Pollution: Pollution has been identified as the second most important cause of freshwater species extinction in the region, affecting more than half of the regionally threatened fauna and flora assessed. In the areas where its impact is higher due to uncontrolled waste disposal from agricultural, domestic and industrial human activities, ground and surface waters suffer an increase in nutrients’ concentration. This brings about an excessive growth of algae which, depleting the water of available oxygen, cause the death of many species inhabiting the basin (a phenomenon known as (eutrophication).
Natural disasters: Increasingly frequent and severe drought and flooding episodes, which bring further sediments into freshwater areas, are putting aquatic habitats under a strong pressure. Up to 26% of the threatened species assessed are currently affected by droughts and this tendency is likely to continue in the future with climate changes.
Human disturbance: As a result of tourism and outdoor recreational activities, human disturbance has been identified as a relevant cause of threat affecting 24 aquatic plant species (11% of the threatened species).
Changes in native species dynamics: Aquatic plants living on the ground are the most affected, as they have to compete for space, light and soil nutrients.
Harvesting and over-exploitation: Over-fishing is threatening at least 5 species of freshwater fish in the region, as some have a commercial value at local and national level, and for exports. Over-harvesting threats also 23 aquatic plants, 6 of which are classed as threatened.
Invasive alien species: Invasive alien species have a considerable impact on some indigenous species, through competition for resources, predation, as well as food competitors. They can also breed with native species producing individuals called “hybrids” (phenomenon known as hybridization).

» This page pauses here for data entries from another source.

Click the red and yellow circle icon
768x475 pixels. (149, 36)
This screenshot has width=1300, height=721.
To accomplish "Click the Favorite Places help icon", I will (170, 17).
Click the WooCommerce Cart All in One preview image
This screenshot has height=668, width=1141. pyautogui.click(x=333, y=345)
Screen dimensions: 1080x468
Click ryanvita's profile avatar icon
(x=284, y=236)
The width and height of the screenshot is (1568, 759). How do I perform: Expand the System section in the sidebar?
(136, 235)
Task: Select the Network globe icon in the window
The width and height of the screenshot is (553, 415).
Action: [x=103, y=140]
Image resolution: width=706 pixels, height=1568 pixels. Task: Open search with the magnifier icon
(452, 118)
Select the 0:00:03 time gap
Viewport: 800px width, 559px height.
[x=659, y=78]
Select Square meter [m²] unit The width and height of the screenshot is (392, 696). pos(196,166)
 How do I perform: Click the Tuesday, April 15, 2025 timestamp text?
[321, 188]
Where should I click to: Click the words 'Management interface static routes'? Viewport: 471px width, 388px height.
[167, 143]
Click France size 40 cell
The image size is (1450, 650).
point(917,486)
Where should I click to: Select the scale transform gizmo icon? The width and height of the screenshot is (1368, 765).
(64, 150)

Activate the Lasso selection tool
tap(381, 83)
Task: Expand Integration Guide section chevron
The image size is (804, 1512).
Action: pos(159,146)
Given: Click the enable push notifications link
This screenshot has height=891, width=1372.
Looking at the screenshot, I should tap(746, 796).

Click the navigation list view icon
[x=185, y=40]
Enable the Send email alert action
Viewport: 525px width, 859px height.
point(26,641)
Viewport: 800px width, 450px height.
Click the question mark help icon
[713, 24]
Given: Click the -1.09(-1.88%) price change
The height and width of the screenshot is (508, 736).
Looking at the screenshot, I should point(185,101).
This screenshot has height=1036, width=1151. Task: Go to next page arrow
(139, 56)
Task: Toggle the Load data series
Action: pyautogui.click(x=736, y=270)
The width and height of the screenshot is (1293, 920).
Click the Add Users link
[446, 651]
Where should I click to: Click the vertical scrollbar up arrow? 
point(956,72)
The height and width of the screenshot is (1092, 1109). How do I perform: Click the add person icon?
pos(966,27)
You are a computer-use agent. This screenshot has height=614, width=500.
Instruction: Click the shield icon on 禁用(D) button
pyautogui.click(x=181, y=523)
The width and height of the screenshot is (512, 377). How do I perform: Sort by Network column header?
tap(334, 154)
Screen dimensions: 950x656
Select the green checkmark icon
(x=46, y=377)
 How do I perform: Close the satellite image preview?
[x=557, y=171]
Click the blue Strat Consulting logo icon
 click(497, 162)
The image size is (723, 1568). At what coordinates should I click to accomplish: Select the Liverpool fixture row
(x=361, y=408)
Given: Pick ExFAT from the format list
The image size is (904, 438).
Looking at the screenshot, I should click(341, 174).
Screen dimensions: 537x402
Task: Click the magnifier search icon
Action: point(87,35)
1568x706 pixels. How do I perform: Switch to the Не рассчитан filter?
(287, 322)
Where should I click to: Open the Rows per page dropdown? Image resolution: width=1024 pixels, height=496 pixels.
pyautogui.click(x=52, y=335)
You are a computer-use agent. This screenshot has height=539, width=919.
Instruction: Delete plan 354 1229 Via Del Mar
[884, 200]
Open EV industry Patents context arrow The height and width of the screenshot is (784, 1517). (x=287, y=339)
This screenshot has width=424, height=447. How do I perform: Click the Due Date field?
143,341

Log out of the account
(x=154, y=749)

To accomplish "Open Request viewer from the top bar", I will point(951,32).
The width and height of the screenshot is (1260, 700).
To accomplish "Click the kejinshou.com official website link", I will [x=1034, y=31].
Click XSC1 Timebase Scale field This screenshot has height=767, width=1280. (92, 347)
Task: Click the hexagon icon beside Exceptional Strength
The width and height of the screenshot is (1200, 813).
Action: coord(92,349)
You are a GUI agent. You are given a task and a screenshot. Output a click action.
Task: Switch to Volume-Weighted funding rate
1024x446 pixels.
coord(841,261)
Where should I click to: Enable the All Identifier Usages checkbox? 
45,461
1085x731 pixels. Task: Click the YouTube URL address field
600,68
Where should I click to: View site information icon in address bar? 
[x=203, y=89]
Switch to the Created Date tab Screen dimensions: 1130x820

Conclusions and recommendations
The study on freshwater biodiversity in North Africa has brought to life the high level of threat and endemism of freshwater species present in the North Africa region. The percentage of species regionally threatened is very high (28%) and this stresses the fact that freshwater species are facing serious challenges. Furthermore, North Africa biodiversity displays a high concentration of endemic species, a 47% of which is threatened with extinction. The alarming status of these species in the region is an indicator of the degraded status of their freshwater habitat and highlights the responsibility of North African countries to develop and implement conservation actions to preserve these essential resources. The main conservation priorities identified to preserve North African freshwater species from extinction are:
- Applying the Integrated River Basin Management (IRBM) approach to ensure the future of rivers and wetlands;
- Adopting sustainable agricultural and waste management techniques to reduce water pollution;
- Enforcing legislation to protect threatened freshwater species and their critical habitats;
- Preserving habitats and species by identifying Key Biodiversity Areas to protect;
- Raising awareness on the importance of biodiversity data to promote a sustainable use and management of wetlands;
- Increasing research efforts, in particular on the species assessed as Data Deficient.